[Task requirements] Locate every line in the entries below that contains the string "width", and copy each of those lines. Case matters.

Records of locating words and elements:

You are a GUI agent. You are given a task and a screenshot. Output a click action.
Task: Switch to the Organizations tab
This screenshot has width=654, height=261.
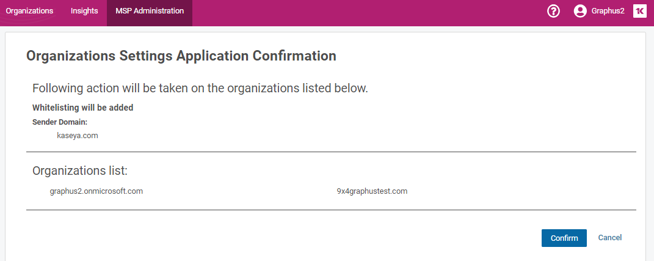[x=29, y=11]
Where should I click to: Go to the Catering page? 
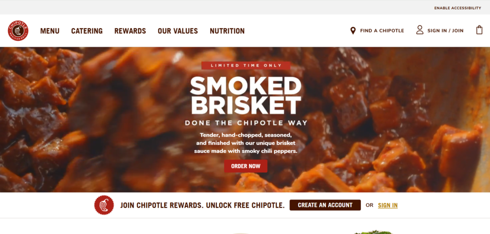(x=87, y=31)
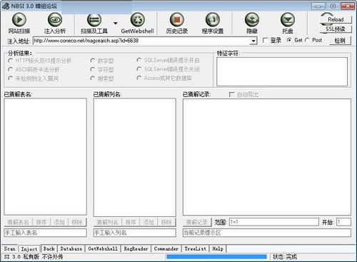Open 程序设置 program settings icon

213,20
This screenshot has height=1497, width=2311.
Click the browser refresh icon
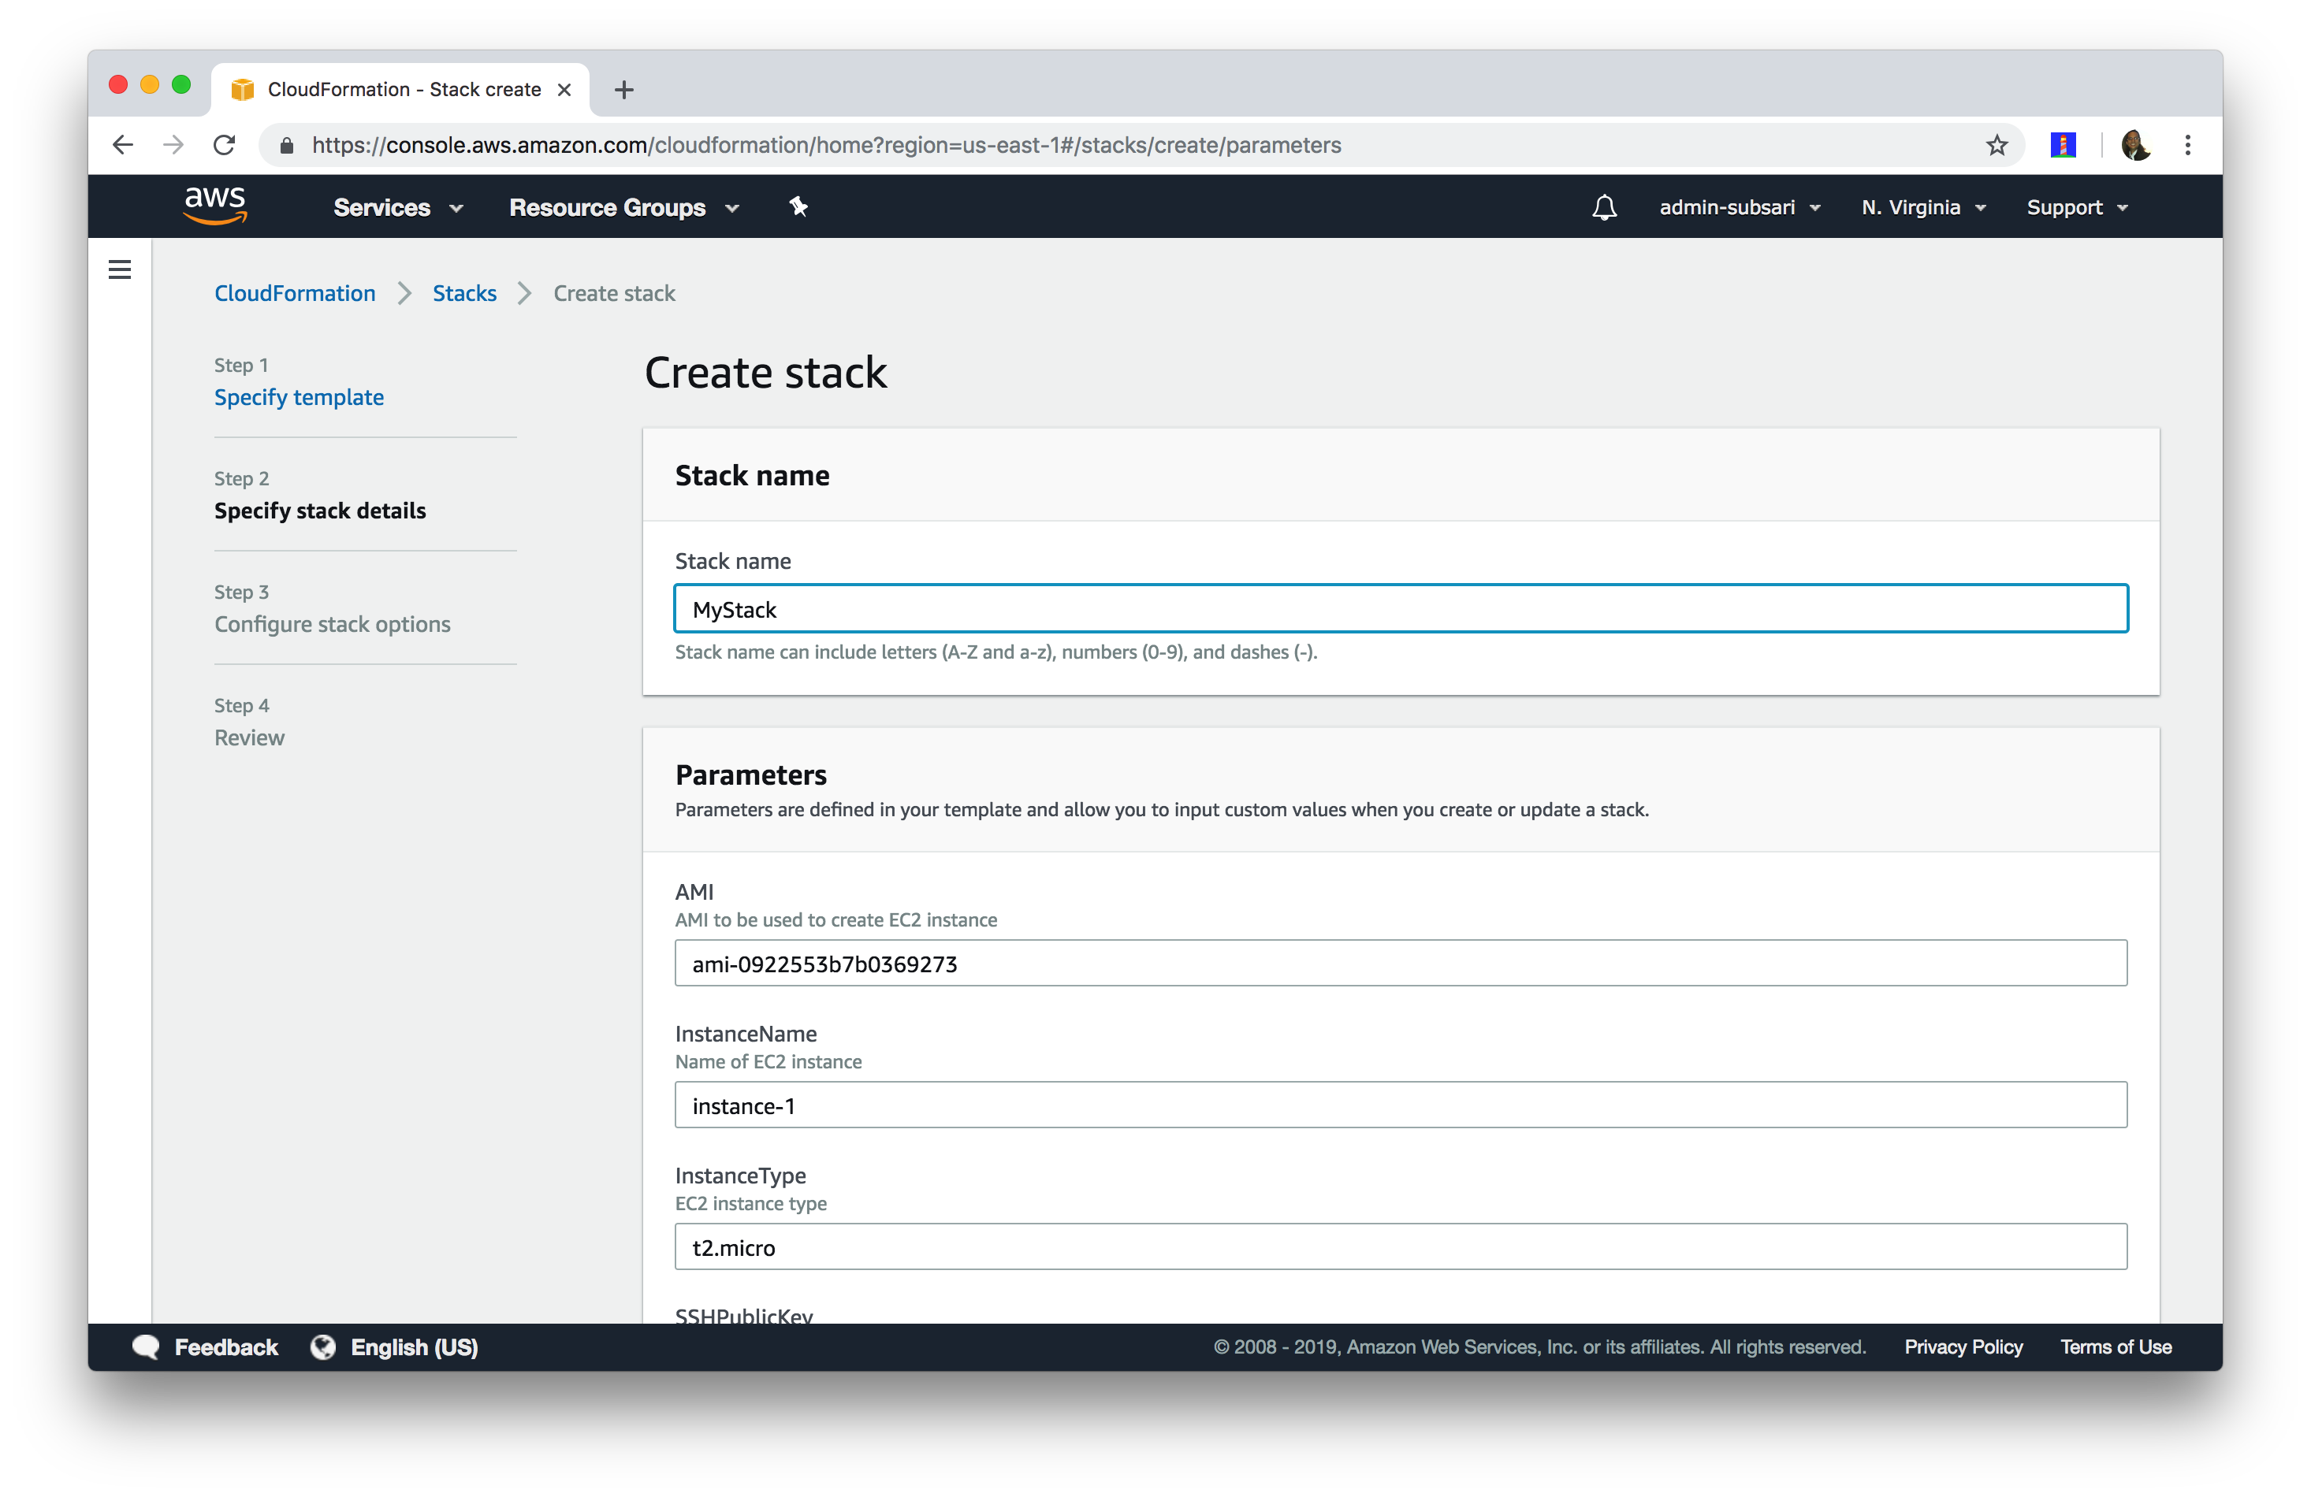(x=227, y=145)
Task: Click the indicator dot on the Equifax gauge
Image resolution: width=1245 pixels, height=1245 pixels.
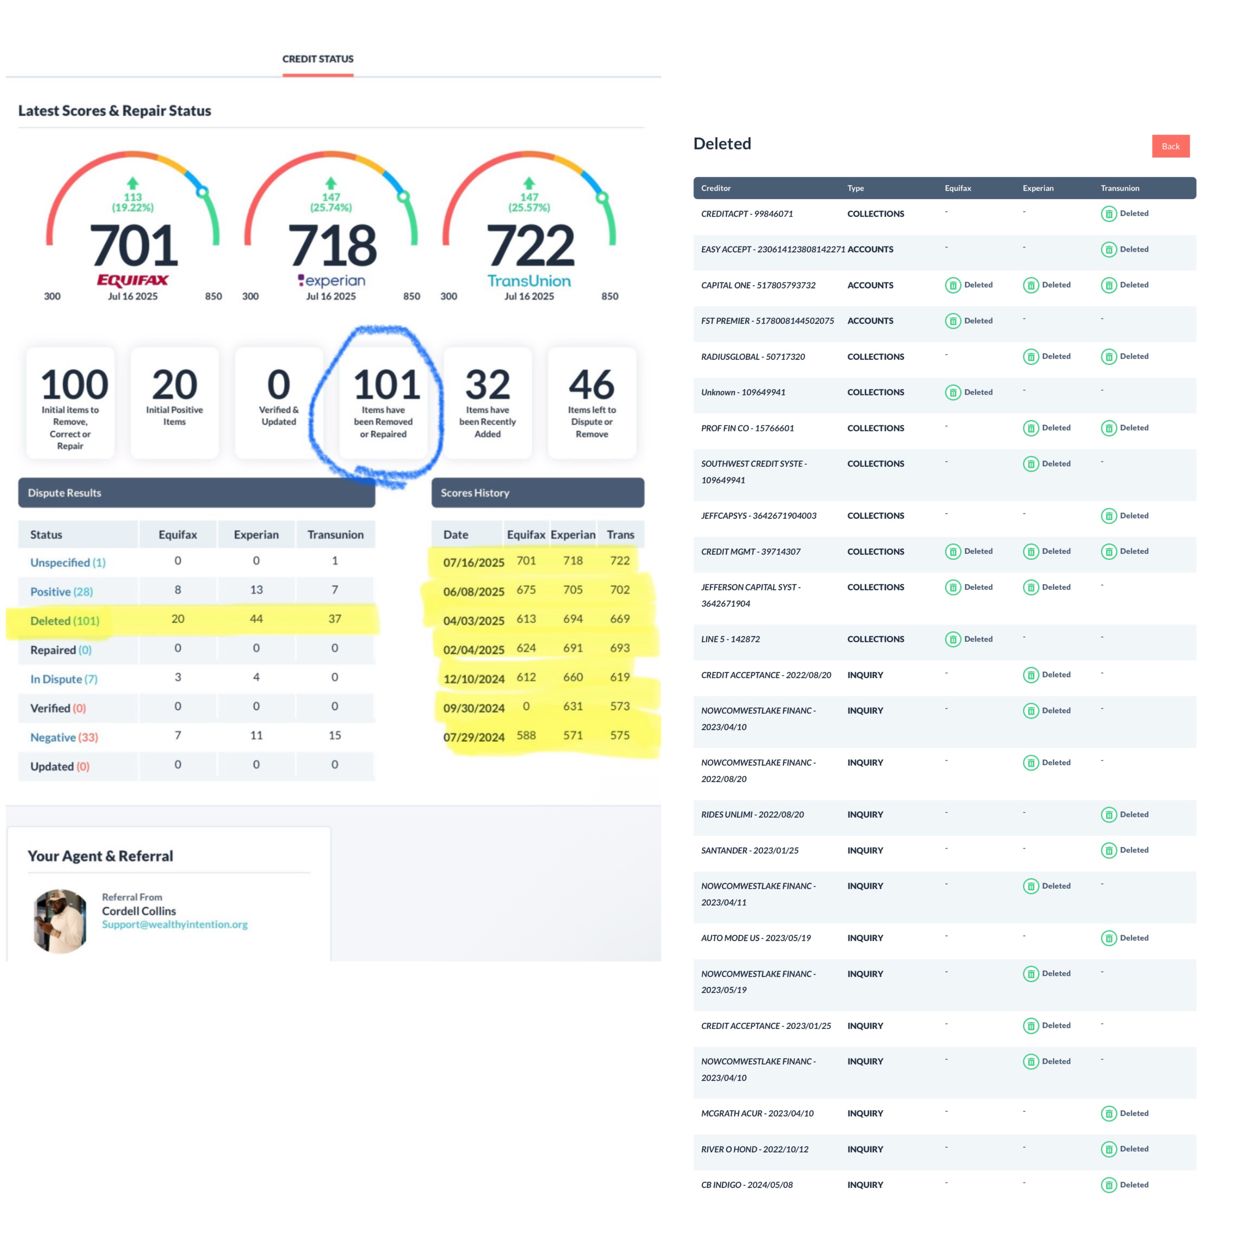Action: click(202, 191)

[Full solution]
This screenshot has width=654, height=261.
This screenshot has height=1497, width=2311.
Image resolution: width=1245 pixels, height=1245 pixels.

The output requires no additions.